**À faire**
• a. Pour chacun des énoncés (i), (ii) et (iii), répondez par oui ou par non selon qu'il concorde ou non avec le texte sur le chantier Davie, puis citez les mots du texte qui tranchent. (i) La livraison des deux traversiers est désormais attendue en 2026. (ii) Le chantier Davie a touché environ trois milliards de fonds publics. (iii) Le chantier Davie a atteint ses objectifs initiaux.
• b. Rédigez la suite du texte sur le chantier Davie en commençant après sa dernière phrase.

**Texte à analyser**
---------------
Depuis 2019, le chantier Davie de Lévis accumule les retards dans la construction de deux traversiers commandés par Ottawa, avec une livraison désormais prévue pour 2026 — soit six ans plus tard que prévu. Dans l’intervalle, les coûts ont explosé, sans que les services promis aux citoyens ne soient livrés. Ces dérives budgétaires sont loin d’être anecdotiques : elles illustrent un mode de gestion public-privé aux effets pervers, où les retards chroniques deviennent structurels et les mécanismes de reddition de comptes demeurent flous.
Le chantier naval Davie a touché près de 1,8 milliard de fonds publics depuis son inclusion dans la Stratégie nationale de construction navale, sans atteindre ses objectifs initiaux. Entre prolongements contractuels et pénalités repoussées ou absentes, l’argent transite sans livraisons concrètes. Cette situation soulève une question fondamentale : comment se fait-il que tant de fonds publics puissent être engagés sans contrôle rigoureux, ni critères de performance astreignants? Le manque de transparence dans la chaîne contractuelle permet à certains acteurs industriels de bénéficier des fonds de l’État sans livrer la valeur attendue aux contribuables.
---------------
(Entrées de données enregistrées)
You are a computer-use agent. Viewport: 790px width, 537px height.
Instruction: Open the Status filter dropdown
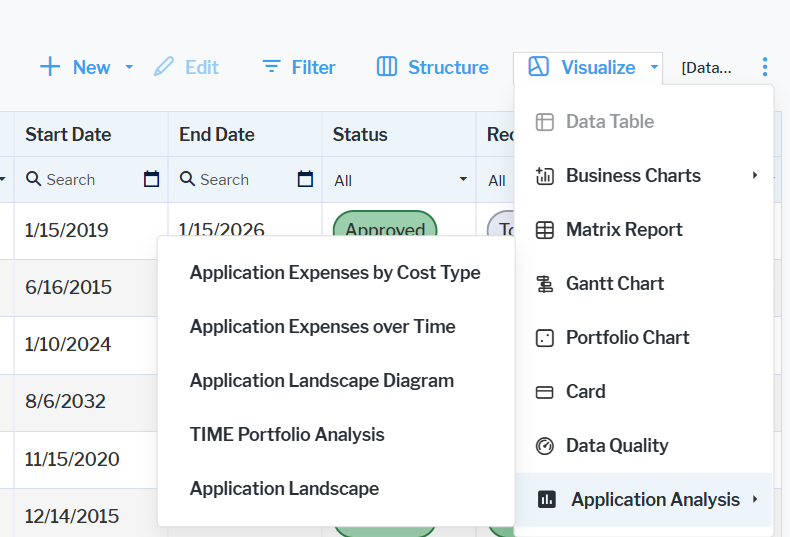click(398, 180)
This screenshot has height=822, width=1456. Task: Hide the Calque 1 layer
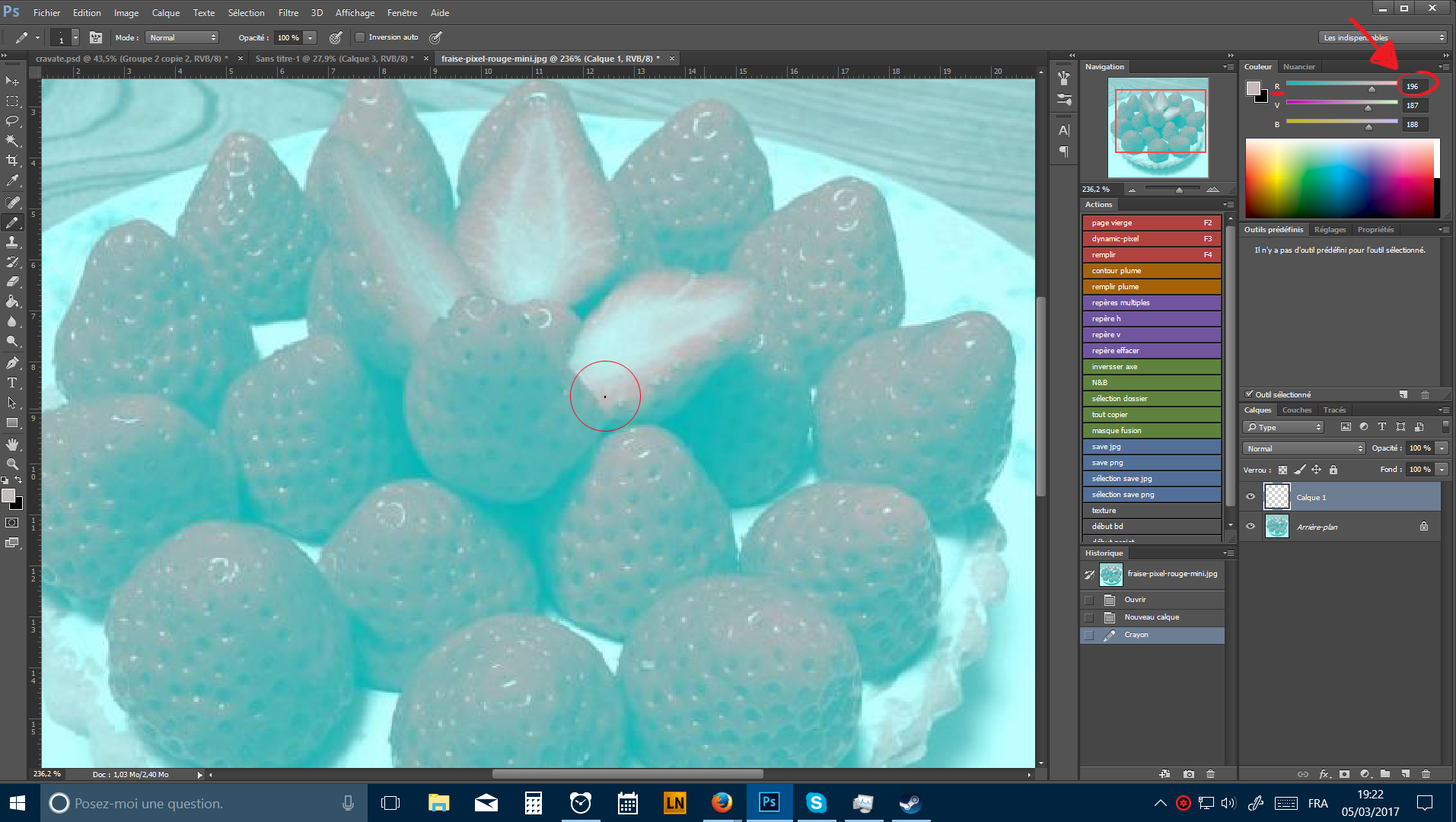tap(1251, 497)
---------------
**Résultats de l'exercice**
• a.
(i) Oui : « avec une livraison désormais prévue pour 2026 ».
(ii) Non : « près de 1,8 milliard de fonds publics ».
(iii) Non : « sans atteindre ses objectifs initiaux ».

• b.
Ce dysfonctionnement découle en partie d’une privatisation rampante du secteur stratégique naval, amorcée dans les années 2000. En confiant des missions essentielles à des entreprises privées sans garde-fous solides, le gouvernement fédéral a troqué l’efficacité de gestion contre des promesses industrielles non tenues. Or, dans un domaine aussi stratégique que le transport maritime public, la logique du marché ne garantit ni la rapidité, ni la rigueur, ni l’équité. Ce n’est pas une question d’idéologie, mais de bon sens économique : l’État paie sans exiger de résultats probants, et les citoyens, eux, attendent sur le quai.
Le cas Davie n’est donc pas isolé, mais symptomatique d’un déficit de gouvernance. En refusant d’actualiser ses outils de gestion de projets et de renforcer ses moyens d’intervention directe, Ottawa s’est placé dans une posture de passivité coûteuse. Une étude du Vérificateur général de 2022 avait déjà tiré la sonnette d’alarme : plusieurs contrats navals accusent des années de retard et des dépassements budgétaires massifs, sans améliorer la situation sur le terrain. Le système actuel crée un effet d’enlisement où tout retard engendre un nouveau cycle de financement sans conséquences pour les fournisseurs.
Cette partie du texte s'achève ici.